### Task statement
Return the data below unchanged, without images.

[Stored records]
++++++++++++++++++++
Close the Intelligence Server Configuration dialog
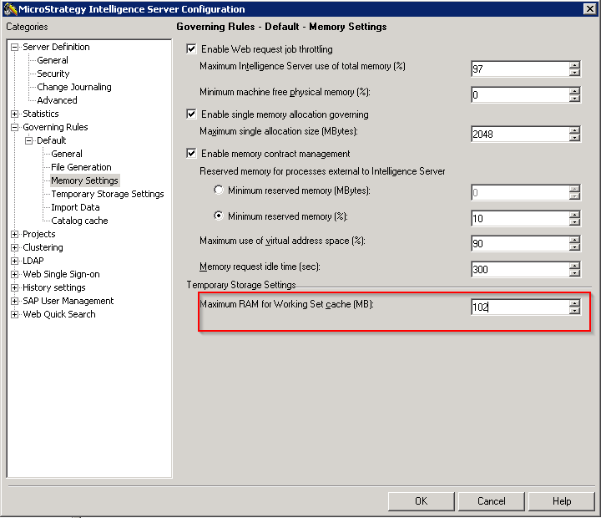601x518 pixels. (589, 9)
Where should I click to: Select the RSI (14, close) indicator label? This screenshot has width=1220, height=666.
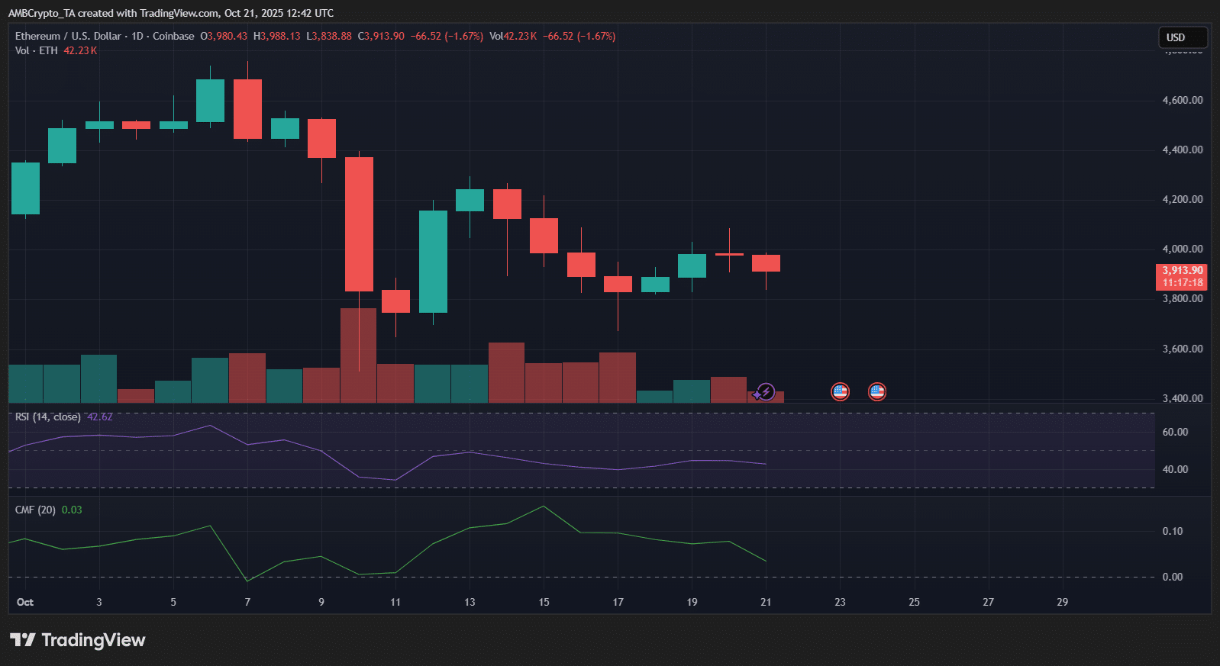pyautogui.click(x=47, y=417)
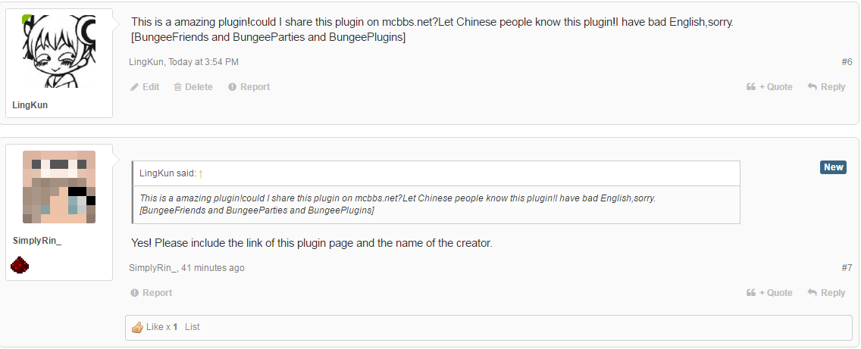
Task: Click the arrow icon after 'LingKun said:'
Action: pos(201,174)
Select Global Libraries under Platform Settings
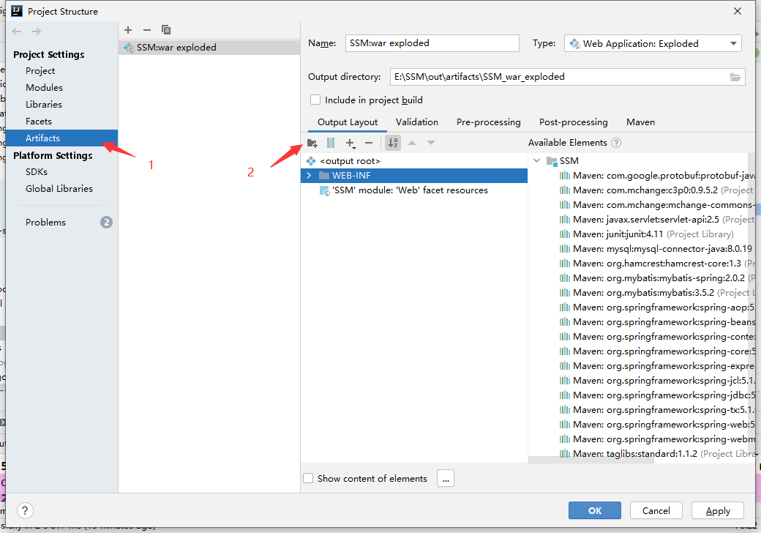 [x=60, y=188]
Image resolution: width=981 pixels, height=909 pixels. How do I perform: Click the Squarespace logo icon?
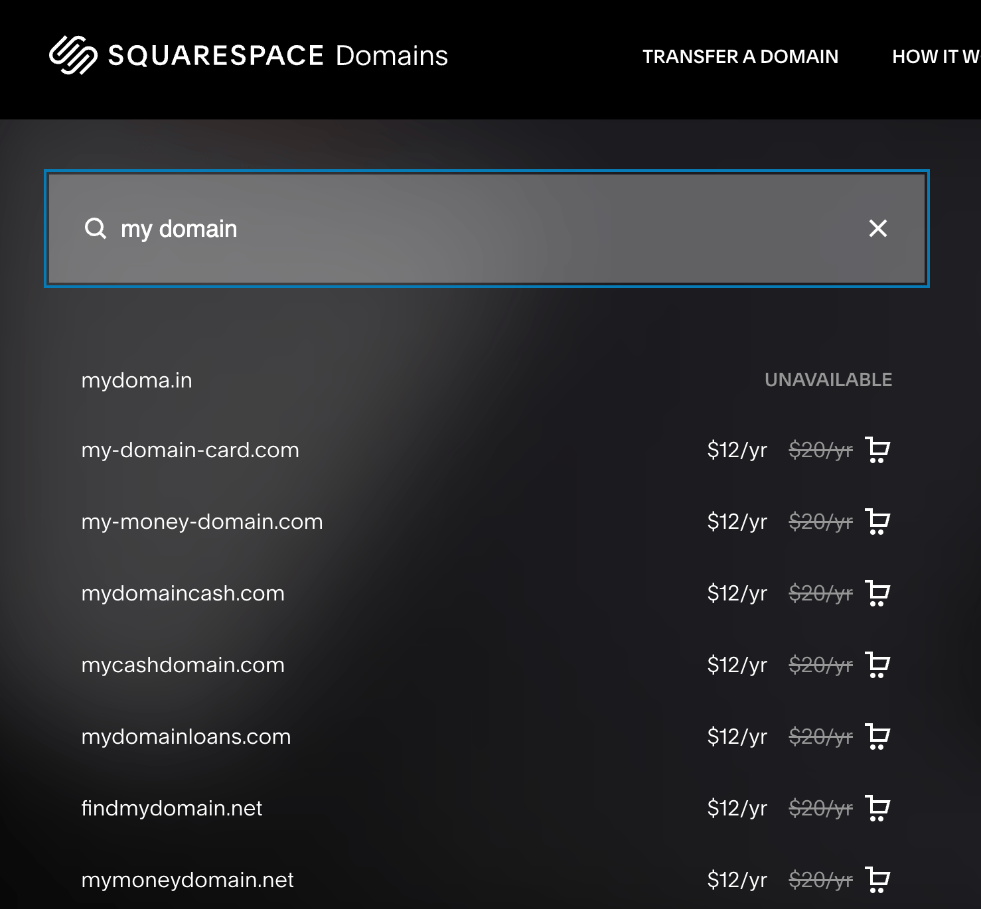[x=73, y=56]
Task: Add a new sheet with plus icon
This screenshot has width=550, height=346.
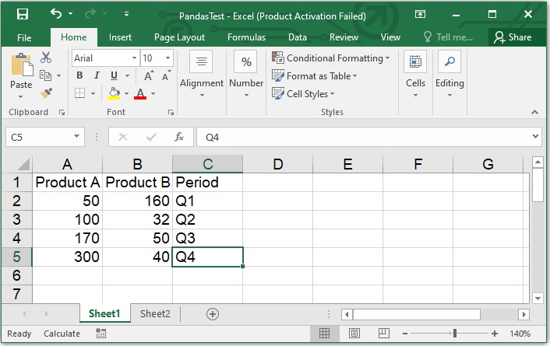Action: 212,314
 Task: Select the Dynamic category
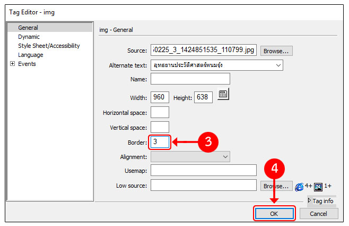(x=29, y=37)
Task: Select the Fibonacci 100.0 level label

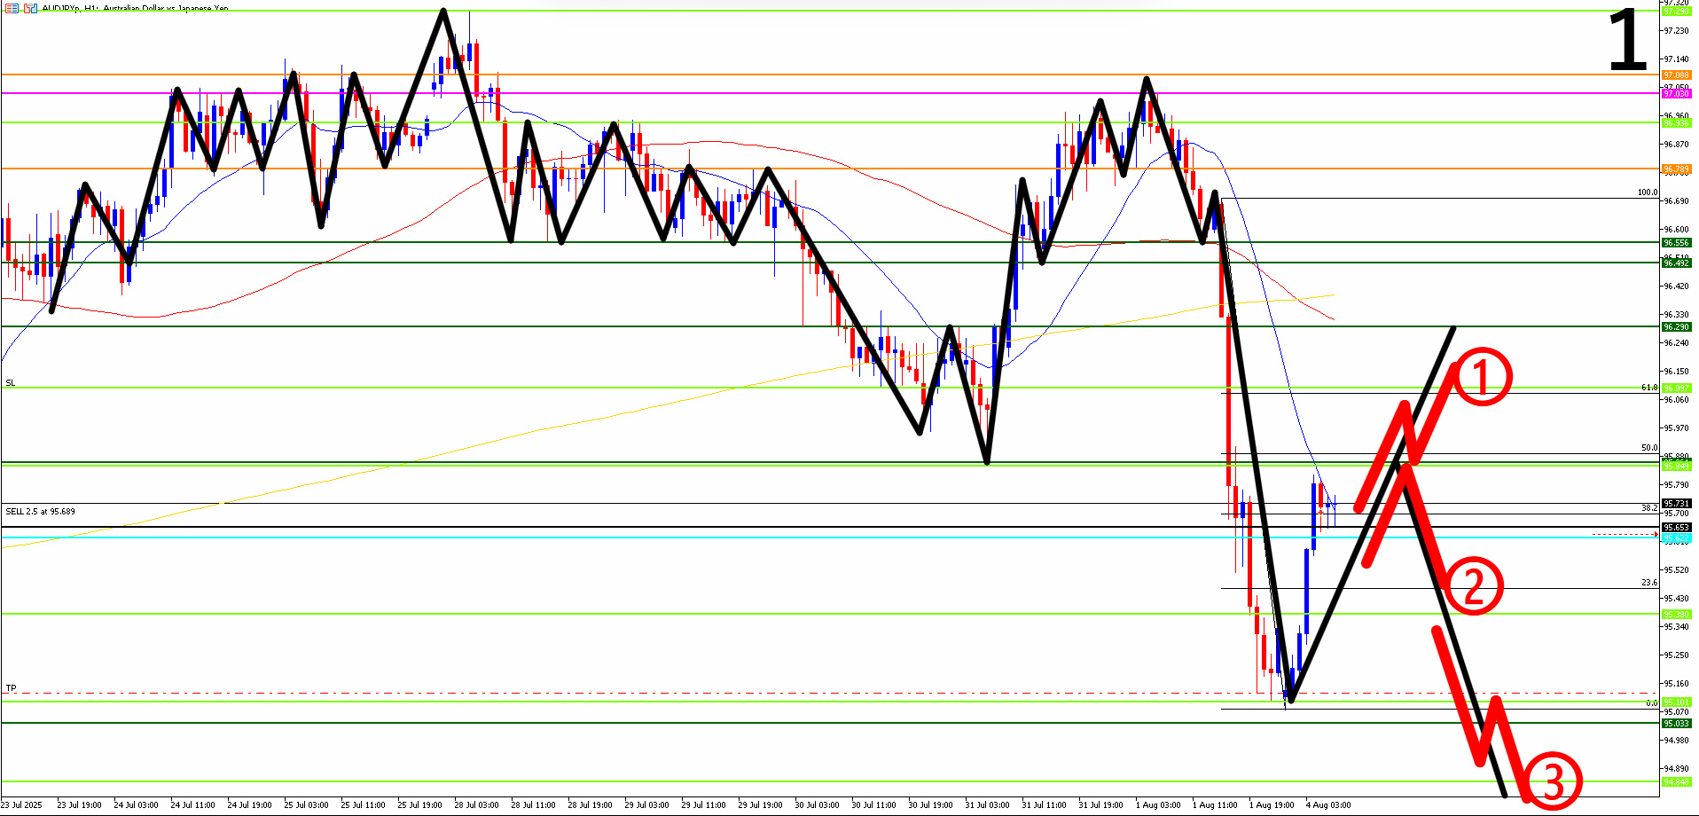Action: coord(1647,192)
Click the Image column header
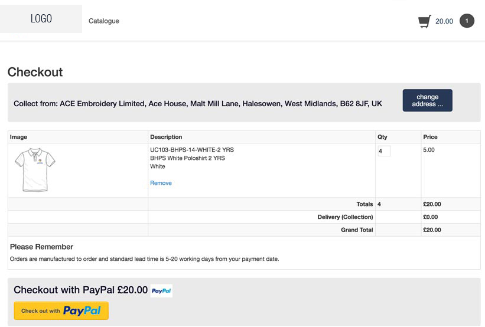This screenshot has height=327, width=485. pyautogui.click(x=18, y=137)
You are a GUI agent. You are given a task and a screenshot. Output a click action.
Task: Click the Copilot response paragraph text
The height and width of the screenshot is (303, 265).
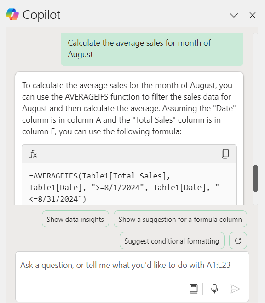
++++++++++++++++++++
### Finished task
Close the Intelligence Server Configuration dialog
601x518 pixels. (589, 9)
Where should I click to: Select the RSI (14, close) indicator label? This screenshot has width=1220, height=666.
pyautogui.click(x=47, y=417)
Task: Click the arrow icon after 'LingKun said:'
Action: pos(201,174)
Select Global Libraries under Platform Settings
 [x=60, y=188]
Image resolution: width=981 pixels, height=909 pixels. How do I perform: Click the Squarespace logo icon?
[x=73, y=56]
Task: Add a new sheet with plus icon
This screenshot has width=550, height=346.
Action: 212,314
 Task: Select the Dynamic category
(x=29, y=37)
Task: Select the Fibonacci 100.0 level label

Action: coord(1647,192)
Click the Image column header
This screenshot has height=327, width=485. pyautogui.click(x=18, y=137)
You are a GUI agent. You are given a task and a screenshot. Output a click action.
Task: Click the Copilot response paragraph text
The height and width of the screenshot is (303, 265).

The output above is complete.